Retail parks are performing well, with strong demand from diverse retailers seeking large units. Prime shopping centres are also recovering, with major brands upgrading their stores at Westfield London and Westfield Stratford City. However, footfall in the West End remains below pre-pandemic levels, and challenges such as the loss of tax-free shopping and the ongoing cost-of-living squeeze persist. While retail conditions are improving, the broader economic pressures continue to impact spending and retailer profit margins.
Retail rents across London have fallen in recent years, with a brief post-pandemic recovery quickly stalled by weak demand, squeezed profit margins, and unfavourable economic conditions. Limited rent growth is expected over the next few years, particularly in areas with high vacancy and low demand.
However, rents are rising again in prime locations following significant declines during the pandemic. Notably, rents on Bond Street have surpassed pre-pandemic levels, with prime Zone A rents reaching £2,600, driven by strong competition for space, such as Yves Saint Laurent's record-breaking lease. Oxford Street's prime rents have also risen to around £800 ITZA, rebounding from a 33% drop, especially in its eastern end. Rents on Regent Street have increased to £750 ITZA, and Covent Garden's prime rents have climbed to £1,300 ITZA, though still below their pre-pandemic peak.
Chelsea's King's Road has proven resilient due to affluent local shoppers, with prime rents rising above pre-pandemic levels to around £575, while Kensington High Street struggles with rents around £220 ITZA.

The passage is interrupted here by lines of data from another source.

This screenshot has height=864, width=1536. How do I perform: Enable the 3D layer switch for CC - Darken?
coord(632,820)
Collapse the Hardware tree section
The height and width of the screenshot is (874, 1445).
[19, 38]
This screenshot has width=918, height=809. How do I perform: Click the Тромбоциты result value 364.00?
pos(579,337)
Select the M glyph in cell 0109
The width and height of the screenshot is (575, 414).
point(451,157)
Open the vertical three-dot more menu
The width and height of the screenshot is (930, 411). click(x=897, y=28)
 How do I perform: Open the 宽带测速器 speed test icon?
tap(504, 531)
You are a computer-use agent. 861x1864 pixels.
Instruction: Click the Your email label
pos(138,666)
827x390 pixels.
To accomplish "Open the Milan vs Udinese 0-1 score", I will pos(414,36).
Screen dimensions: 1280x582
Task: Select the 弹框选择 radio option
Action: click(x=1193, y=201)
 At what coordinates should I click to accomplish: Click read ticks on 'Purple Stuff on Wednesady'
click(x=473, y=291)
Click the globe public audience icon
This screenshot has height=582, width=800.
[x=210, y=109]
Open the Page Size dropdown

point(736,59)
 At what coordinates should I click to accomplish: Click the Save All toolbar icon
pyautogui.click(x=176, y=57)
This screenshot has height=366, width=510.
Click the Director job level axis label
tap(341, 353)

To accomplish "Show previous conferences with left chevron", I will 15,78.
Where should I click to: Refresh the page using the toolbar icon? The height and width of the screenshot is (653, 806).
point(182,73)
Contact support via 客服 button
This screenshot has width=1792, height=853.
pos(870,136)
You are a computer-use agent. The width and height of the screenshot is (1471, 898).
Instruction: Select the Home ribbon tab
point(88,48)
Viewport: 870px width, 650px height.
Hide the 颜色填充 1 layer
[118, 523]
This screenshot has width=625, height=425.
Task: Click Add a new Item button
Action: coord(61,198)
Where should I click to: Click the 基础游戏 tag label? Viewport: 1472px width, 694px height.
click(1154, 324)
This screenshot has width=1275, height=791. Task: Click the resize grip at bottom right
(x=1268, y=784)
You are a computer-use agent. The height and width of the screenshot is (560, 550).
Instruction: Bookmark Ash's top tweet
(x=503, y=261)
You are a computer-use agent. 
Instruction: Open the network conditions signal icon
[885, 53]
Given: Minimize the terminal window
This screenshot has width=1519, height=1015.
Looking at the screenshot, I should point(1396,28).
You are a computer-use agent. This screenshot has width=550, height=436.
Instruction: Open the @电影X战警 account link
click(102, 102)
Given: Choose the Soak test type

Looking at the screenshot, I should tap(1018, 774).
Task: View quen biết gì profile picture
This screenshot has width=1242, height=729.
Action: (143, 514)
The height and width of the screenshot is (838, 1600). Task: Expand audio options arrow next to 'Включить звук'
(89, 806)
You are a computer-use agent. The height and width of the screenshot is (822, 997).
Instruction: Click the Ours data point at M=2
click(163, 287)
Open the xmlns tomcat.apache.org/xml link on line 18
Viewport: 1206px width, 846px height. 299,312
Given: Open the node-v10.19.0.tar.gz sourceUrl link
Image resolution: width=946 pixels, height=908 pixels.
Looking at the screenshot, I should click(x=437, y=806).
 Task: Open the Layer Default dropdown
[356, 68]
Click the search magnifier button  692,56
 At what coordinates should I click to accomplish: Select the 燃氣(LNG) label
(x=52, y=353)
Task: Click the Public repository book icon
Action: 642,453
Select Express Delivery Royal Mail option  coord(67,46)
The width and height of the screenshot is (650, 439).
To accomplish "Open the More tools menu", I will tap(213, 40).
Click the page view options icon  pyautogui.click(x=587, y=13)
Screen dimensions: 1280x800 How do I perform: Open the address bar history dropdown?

Outside of central London, high vacancy rates in many high streets and shopping centres are expected to limit landlords' negotiating power in the near term. However, retail parks are seeing strong demand, which is driving up rents in that subsector and is expected to continue.
London's retail investment market remains subdued, with rolling annual volumes of £1.8 billion, well below the 10-year average of £3.0 billion. However, improving economic conditions, better consumer sentiment, and falling interest rates are expected to boost investor demand in 2025, as the yield increases from earlier in the downturn have recently stabilised.
Big transactions on Bond Street continue to drive investment, with Blackstone's £227 million acquisition of 130-134 New Bond Street in April 2024 at a 3.5% yield. Other luxury retailers, like Richemont, have also made significant purchases in the area, suggesting investor confidence in prime retail locations.
Outside the West End, pricing remains weak, with a recent sale on Bishopsgate in the City of London at a 7.3% yield. Many recent transactions have occurred at sharp discounts to previous sale prices or have involved redevelopment opportunities. Notable deals include Lazari Investments' purchase of Fenwick on New Bond Street for £430 million and Aviva’s acquisition of a 50% stake in the Bentall Centre for £57.5 million, half its 2015 sale price.
Retail centres in less affluent areas have seen more significant price drops. For instance, the Pavilions Shopping Centre in Uxbridge sold for £19 million, reflecting a 14.5% yield, less than a third of its 2013 price. As prices fall and planning relaxations occur, retail repositioning and redevelopment projects are expected to rise, following a trend seen before the downturn.